Professor Miriam Were is known to many of us as a writer of matters medical. In this book, we encounter Were the author of a book that encapsulates a bygone era.

Kalimonje is a beautiful young woman who draws the attentions of the chief and his son. Were weaves Kalimonje’s exploits and misadventures as the two wrangle over who will have her hand in marriage. No points for guessing who wins or at least who is rigged to win. This is a classic David and Goliath situation.

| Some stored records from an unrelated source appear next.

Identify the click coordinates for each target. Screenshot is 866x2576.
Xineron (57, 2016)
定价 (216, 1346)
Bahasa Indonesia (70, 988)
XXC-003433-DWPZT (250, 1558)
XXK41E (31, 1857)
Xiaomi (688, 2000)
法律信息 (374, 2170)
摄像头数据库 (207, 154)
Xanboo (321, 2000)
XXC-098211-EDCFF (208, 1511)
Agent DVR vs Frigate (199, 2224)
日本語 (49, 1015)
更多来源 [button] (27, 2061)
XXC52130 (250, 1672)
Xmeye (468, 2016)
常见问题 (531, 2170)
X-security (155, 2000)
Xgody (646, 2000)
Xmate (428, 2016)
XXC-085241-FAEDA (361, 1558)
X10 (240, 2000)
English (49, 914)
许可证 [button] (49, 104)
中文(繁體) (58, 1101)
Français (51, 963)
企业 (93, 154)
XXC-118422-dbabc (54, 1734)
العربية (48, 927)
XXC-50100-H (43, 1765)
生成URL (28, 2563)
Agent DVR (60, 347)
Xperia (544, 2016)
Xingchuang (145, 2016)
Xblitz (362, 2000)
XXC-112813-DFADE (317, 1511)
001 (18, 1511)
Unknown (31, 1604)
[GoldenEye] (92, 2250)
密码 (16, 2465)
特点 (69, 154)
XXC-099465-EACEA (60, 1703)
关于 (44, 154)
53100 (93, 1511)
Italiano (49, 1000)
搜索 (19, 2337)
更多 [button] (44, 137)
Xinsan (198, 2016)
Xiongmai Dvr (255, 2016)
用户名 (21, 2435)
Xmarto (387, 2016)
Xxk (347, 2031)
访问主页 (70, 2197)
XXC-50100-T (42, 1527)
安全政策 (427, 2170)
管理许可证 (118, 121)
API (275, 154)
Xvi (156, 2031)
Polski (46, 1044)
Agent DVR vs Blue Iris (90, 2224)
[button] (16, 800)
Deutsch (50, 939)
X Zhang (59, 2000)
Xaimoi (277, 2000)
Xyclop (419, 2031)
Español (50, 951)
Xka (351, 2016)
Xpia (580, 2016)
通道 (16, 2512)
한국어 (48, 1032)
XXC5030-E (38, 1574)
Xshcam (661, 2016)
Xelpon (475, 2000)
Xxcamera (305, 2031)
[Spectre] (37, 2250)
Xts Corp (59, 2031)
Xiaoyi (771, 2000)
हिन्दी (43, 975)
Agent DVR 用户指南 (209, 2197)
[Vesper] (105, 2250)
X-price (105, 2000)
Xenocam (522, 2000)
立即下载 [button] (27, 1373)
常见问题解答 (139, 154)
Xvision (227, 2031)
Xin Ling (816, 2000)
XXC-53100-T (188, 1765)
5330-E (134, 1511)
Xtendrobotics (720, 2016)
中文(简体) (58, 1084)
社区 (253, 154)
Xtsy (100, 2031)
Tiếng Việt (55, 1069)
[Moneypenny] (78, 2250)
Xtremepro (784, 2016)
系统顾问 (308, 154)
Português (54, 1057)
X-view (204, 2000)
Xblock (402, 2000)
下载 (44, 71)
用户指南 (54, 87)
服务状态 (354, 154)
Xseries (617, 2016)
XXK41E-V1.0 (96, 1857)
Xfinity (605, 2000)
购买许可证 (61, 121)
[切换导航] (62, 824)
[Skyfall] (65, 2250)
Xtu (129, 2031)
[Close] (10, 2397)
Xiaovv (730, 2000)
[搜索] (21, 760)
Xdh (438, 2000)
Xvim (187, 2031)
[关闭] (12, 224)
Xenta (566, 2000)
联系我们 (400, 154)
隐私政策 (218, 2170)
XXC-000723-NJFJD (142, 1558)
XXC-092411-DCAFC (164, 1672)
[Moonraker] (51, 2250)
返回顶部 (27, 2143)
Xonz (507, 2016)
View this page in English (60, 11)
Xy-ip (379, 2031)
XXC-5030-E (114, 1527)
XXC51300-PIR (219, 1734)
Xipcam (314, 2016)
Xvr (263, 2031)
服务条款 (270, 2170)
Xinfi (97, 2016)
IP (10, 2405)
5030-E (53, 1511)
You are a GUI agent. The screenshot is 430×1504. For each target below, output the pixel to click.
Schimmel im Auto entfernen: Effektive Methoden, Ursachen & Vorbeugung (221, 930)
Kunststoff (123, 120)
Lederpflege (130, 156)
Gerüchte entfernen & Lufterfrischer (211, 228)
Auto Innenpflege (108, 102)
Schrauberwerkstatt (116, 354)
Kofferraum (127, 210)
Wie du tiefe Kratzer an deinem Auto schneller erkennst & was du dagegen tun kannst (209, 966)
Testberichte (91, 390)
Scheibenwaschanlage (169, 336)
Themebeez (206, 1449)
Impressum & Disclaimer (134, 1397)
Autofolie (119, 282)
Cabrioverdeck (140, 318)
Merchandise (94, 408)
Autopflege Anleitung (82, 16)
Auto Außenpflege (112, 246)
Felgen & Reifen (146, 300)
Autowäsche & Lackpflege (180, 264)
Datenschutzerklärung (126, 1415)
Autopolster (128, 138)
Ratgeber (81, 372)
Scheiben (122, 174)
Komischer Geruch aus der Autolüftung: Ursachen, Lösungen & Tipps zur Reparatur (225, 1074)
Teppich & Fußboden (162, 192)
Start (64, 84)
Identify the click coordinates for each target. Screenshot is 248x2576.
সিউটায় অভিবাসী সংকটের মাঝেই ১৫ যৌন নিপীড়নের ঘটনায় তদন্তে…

Were spends a considerable amount of time relating the occurrences that surround the circumcision ceremonies of the Luhya. There was once a time in Kenya when the dailies would be replete with pictures of initiates whenever the circumcision seasons for various tribes rolled round. In this little book, the narrative of the ceremony is presented to the reader. Better yet, 1972 was a much closer time to the days when these ceremonies were conducted than the time we are in. These segments of the book are an immersion in a time past and quite memorable at that.

A past review speaks of the absence of agency in a female character; this book presents a complex blend of assertiveness and passivity that would strike the modern (liberated) woman as strange. One of the issues that emerge is that the traditional African woman was not half as tied down as we have grown to believe. In this time captured so ably by Were, there are culturally sanctioned ways for a woman to do the things so cherished by women in this age. The patriarchy, it cannot be denied, has a heavy presence in the interactions and life experiences of women but it also affords women some small privileges.

At this point, this book sounds like an advocate for misogyny and all things anti-feminist. Far from it. What it does is project a very full and realistic picture of the condition of the lives of people in the past. The book offers a considered picture of men who struggle with questions of masculinity and the women who make them feel like men while the women tackle the issues that arise from so rarely being the captain of one’s own ship. One of the long-articulated criticisms of African wring has been its disengagement from a portrayal of Africans as, first, humans. This 40 year old book does a great job of bringing to bear the humanity of all its characters.

This book manages to tell a love story in a wonderful, un-contrived fashion. What happens, it asks, when those that love each other cannot be together? This isn’t exactly ‘Romeo and Juliet’ but something that speaks to the feudal past of each society. The concerns of Kalimonje are momentous and yet simply stated. This girl does definitely not want to be the title’s eighth wife but there is not much she can do after all her attempts to escape are thwarted. The ending will surprise, or at the very least entertain, the reader.

For a short book (it is all of 127 pages), it manages to capture a wide gamut of emotions. A fast read, it is a literary time capsule to return to.